Aktuelle Gerichtsurteile: Schadensersatzrecht

Mit diesem Newsfeed informieren wir Sie über Wissenswertes aus dem Bereich der deutschen Rechtsprechung.
  1. Verunglückt bei einer Motorradtour einer der Teilnehmer tödlich, weil er zu schnell fährt, so haftet dafür weder der Reiseveranstalter noch der Tourguide. Es fehlt insofern der haftungsbegründende Zusammenhang. Dies hat das Oberlandesgericht Stuttgart entschieden.

    (OLG Stuttgart, Urteil vom 10.11.2023 - 3 U 23/23)
  2. Das Amtsgericht München wies die Klage eines Hotelgastes gegen ein litauisches Hotel ab, mit der dieser Schadensersatz wegen eines vor dem Hotel aufgebrochenen PKWs in Höhe von 2.593,89 € geltend machte.

    (AG München, Urteil vom 24.10.2023 - 173 C 21722/19)
  3. Das Oberlandesgericht Koblenz hat über die Berufung gegen ein Urteil des Landgerichts Mainz wegen behaupteter Impfschäden gegen den Hersteller des mRNA-Impfstoffes Comirnaty entschieden.

    (OLG Koblenz, Urteil vom 10.07.2024 - 5 U 1375/23)
  4. Das Amtsgericht Frankfurt hat die Klage eines Kunden abgewiesen, der Schadensersatz für Kratzer auf seinem Ceranfeld forderte, die durch eine Grillpfanne verursacht wurden. Das Gericht sah ein erhebliches Mitverschulden des Klägers, da er die Gebrauchsanweisung der Pfanne missachtet hatte, die vor dem Schieben oder Ziehen der Pfanne auf Glasoberflächen warnte.

    (AG Frankfurt am Main, Urteil vom 23.05.2023 - 31 C 3103/22 (78))
  5. Ein Gastwirt hat zwar die Pflicht, seinen Gästen einen gefahrlosen Aufenthalt in seinem Restaurant zu ermöglichen. Ein Gast darf jedoch nicht erwarten, auch vor Gefahren geschützt zu werden, die für den aufmerksamen Benutzer ohne weiteres erkennbar sind und auf die er sich einstellen kann. Darauf weist das Landgericht Frankenthal (Pfalz) in einem Urteil hin und hat die Klage einer Frau aus Baden-Württemberg gegen einen Speyerer Gastronom abgewiesen.

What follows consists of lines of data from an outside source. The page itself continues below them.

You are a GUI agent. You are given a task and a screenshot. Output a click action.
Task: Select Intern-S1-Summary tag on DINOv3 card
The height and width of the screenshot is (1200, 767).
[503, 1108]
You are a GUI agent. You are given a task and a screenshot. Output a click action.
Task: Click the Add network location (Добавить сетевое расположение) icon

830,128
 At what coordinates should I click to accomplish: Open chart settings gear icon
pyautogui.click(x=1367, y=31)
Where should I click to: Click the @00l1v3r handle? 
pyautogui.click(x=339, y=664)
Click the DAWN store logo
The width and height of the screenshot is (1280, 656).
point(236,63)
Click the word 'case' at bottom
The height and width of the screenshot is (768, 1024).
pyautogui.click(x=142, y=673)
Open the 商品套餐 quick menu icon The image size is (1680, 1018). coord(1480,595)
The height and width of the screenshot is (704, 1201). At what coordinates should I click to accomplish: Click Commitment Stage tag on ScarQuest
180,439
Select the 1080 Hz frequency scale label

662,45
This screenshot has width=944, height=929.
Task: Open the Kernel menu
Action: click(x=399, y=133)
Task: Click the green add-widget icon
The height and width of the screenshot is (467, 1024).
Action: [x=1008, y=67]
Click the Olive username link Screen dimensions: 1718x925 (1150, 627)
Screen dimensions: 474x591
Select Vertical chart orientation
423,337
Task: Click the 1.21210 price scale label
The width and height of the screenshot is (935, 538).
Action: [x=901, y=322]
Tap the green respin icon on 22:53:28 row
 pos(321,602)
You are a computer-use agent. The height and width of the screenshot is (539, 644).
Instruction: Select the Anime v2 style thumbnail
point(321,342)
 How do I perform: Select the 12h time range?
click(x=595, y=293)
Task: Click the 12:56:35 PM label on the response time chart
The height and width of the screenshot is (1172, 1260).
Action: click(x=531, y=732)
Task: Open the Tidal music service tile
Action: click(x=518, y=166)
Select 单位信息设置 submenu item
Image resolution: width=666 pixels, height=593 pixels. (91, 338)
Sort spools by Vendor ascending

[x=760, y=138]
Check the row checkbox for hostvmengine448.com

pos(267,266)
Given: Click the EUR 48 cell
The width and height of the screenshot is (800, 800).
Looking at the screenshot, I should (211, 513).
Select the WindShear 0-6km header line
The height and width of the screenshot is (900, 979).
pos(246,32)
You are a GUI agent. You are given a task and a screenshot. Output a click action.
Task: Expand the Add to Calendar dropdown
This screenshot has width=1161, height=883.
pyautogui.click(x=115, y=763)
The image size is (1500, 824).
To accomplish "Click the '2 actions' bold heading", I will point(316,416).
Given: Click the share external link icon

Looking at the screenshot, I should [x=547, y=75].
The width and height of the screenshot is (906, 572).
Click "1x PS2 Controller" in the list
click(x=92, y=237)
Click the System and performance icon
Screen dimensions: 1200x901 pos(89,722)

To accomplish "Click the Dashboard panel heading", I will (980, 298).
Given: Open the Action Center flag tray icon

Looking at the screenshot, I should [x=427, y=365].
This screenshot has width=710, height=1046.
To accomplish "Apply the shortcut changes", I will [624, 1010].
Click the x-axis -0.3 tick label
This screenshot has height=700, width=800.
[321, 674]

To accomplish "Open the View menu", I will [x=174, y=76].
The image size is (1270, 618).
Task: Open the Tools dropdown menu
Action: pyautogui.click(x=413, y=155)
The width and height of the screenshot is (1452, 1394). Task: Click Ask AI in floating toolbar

    (LG Frankenthal (Pfalz), Urteil vom 07.07.2024 - 7 O 264/23)
  6. Storniert der Reiseveranstalter eine Flusskreuzfahrt, weil er das Schiff freiwillig dem Staat zur Unterbringung von behinderten Flüchtlingen zur Verfügung stellen will, hat der Reisende gemäß § 651 n Abs. 2 BGB Anspruch auf Schadensersatz wegen nutzlos aufgewendeter Urlaubszeit. Dies hat das Amtsgericht Bonn entschieden.

    (AG Bonn, Urteil vom 31.10.2023 - 101 C 30/23)
  7. Kommt es zu einem Brandschaden, weil ein Gewerbemieter auf einem Holzregal 18-Volt-Lithium-Ionen-Akkus ladet, so haftet er dafür. Die Gefährlichkeit des Ladevorgangs von Lithium-Ionen-Akkus ist allgemein bekannt. Dies hat das Kammergericht Berlin entschieden.